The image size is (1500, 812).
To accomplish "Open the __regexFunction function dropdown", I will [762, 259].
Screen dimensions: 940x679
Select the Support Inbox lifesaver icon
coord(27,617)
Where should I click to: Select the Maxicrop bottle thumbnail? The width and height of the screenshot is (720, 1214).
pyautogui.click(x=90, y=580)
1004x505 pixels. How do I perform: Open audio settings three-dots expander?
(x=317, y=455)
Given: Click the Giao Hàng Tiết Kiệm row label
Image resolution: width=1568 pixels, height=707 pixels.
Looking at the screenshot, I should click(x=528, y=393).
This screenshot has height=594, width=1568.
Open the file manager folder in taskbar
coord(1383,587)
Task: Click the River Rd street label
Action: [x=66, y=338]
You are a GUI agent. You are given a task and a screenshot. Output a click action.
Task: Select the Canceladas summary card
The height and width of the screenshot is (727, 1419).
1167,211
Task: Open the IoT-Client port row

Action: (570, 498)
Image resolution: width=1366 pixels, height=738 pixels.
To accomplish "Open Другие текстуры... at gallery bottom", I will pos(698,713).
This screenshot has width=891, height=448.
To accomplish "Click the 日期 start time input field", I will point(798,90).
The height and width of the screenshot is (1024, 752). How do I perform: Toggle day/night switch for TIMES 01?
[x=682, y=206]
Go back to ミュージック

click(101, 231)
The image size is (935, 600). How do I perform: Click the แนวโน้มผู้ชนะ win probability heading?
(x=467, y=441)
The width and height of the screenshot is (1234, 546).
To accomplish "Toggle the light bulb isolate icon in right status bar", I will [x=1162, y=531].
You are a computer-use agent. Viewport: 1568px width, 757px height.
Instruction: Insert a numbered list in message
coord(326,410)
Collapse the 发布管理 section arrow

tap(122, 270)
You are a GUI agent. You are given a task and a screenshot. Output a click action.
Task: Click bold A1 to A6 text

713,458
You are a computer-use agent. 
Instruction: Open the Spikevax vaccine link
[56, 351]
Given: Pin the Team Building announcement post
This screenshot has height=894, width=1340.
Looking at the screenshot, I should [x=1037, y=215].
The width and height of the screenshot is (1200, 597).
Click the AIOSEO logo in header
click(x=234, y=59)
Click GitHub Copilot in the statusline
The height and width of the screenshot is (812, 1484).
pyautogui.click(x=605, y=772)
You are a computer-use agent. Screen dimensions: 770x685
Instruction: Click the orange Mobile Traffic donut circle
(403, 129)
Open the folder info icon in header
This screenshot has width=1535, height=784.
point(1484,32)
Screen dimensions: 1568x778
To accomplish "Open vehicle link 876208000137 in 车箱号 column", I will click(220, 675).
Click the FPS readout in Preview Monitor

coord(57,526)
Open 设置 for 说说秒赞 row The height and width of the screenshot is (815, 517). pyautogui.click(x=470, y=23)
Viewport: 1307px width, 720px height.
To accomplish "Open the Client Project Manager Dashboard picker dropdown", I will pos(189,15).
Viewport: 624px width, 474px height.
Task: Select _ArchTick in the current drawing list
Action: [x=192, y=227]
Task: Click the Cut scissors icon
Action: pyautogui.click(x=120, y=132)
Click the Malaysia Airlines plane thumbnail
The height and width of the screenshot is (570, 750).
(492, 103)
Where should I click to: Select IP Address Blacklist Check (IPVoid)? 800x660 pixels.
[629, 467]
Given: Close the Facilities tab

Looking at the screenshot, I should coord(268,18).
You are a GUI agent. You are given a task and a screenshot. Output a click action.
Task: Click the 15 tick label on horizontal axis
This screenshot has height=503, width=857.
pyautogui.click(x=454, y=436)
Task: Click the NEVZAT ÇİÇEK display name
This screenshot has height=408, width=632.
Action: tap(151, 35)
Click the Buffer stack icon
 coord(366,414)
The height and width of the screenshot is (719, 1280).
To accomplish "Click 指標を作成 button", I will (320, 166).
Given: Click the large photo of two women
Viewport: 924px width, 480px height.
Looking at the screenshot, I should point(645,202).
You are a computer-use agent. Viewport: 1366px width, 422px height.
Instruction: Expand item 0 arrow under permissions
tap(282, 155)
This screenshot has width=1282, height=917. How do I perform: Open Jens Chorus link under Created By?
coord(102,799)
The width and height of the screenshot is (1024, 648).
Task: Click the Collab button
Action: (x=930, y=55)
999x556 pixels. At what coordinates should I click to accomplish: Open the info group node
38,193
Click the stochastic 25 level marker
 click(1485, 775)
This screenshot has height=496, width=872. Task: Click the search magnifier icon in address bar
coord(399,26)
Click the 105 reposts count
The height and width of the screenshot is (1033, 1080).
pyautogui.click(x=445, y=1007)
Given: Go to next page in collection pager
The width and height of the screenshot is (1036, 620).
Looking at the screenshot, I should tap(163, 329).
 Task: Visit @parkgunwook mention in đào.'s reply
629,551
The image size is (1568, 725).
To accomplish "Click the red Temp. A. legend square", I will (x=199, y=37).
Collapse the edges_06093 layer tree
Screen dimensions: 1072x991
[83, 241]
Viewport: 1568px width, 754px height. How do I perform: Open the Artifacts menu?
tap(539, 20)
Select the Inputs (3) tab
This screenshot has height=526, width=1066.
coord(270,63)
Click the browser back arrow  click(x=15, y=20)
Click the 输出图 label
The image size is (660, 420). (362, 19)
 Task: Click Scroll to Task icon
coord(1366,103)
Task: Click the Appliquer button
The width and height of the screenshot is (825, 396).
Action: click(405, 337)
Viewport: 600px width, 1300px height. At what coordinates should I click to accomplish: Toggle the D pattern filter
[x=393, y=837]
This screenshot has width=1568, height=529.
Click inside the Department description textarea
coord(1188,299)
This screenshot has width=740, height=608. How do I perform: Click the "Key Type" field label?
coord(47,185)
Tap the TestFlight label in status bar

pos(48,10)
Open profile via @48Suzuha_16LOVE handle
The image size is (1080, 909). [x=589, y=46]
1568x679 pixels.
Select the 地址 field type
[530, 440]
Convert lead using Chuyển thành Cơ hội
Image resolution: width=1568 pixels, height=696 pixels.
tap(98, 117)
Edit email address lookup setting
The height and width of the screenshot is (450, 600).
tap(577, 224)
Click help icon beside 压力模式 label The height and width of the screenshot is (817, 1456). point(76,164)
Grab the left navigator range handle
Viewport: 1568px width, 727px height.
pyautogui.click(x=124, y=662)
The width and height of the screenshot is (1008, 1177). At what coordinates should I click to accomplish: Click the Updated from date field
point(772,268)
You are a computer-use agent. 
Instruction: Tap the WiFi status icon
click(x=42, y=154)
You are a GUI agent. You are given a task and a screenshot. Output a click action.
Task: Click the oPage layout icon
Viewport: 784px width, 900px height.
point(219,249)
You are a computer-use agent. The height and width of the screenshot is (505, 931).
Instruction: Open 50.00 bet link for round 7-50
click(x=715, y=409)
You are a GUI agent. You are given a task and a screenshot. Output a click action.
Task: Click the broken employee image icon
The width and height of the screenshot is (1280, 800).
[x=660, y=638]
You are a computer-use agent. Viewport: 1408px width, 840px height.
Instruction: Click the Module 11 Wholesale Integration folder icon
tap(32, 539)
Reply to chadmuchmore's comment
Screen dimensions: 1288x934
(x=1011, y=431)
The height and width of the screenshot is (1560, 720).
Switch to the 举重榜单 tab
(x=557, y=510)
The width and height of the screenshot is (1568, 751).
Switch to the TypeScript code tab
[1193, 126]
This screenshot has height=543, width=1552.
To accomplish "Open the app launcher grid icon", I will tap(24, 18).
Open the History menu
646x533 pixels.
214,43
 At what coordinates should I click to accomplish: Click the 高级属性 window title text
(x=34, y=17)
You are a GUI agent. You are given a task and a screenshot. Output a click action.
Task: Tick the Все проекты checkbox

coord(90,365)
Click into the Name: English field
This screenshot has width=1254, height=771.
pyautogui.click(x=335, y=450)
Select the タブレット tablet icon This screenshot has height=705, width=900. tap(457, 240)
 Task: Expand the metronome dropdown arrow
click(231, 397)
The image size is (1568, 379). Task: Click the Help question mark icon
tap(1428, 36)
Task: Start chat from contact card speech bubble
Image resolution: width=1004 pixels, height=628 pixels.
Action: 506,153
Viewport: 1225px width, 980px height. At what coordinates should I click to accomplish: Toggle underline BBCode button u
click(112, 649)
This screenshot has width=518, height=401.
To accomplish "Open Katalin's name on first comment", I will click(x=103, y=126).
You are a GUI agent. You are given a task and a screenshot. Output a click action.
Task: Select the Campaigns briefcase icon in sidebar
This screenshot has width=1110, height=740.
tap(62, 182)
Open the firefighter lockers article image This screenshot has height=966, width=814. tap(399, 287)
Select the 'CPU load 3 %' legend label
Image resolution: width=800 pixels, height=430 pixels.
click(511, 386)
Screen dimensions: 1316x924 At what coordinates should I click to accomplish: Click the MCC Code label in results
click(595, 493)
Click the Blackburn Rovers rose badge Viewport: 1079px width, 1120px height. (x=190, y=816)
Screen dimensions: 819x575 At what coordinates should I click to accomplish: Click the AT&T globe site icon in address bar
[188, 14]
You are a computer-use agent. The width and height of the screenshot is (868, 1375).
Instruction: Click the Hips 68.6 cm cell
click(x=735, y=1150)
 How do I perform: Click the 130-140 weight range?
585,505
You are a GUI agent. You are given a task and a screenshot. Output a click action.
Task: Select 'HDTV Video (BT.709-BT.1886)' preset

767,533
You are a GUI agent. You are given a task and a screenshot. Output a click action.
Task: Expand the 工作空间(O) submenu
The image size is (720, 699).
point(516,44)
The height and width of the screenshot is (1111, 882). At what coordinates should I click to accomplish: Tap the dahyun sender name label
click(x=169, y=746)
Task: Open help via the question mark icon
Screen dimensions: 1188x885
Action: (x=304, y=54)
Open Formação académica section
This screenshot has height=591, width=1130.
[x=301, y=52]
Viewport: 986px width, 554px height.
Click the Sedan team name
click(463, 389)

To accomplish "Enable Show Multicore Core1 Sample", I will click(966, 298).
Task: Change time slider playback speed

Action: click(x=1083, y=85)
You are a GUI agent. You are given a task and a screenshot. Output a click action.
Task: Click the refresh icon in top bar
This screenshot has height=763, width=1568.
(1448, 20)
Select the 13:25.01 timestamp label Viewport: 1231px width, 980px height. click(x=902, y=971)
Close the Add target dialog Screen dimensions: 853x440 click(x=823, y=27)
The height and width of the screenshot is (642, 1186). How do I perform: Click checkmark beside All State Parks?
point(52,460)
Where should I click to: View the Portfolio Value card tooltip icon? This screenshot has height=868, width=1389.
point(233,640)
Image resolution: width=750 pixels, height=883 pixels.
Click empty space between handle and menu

════════════════

» **Goal of the exercise**:
From the line holding "Task: Click the refresh icon in top bar" through the last line above, reproduce each line exactly and add nothing.

» **Reply**:
Task: Click the refresh icon in top bar
This screenshot has height=763, width=1568.
(1448, 20)
Select the 13:25.01 timestamp label Viewport: 1231px width, 980px height. click(x=902, y=971)
Close the Add target dialog Screen dimensions: 853x440 click(x=823, y=27)
The height and width of the screenshot is (642, 1186). How do I perform: Click checkmark beside All State Parks?
point(52,460)
Where should I click to: View the Portfolio Value card tooltip icon? This screenshot has height=868, width=1389.
point(233,640)
Image resolution: width=750 pixels, height=883 pixels.
Click empty space between handle and menu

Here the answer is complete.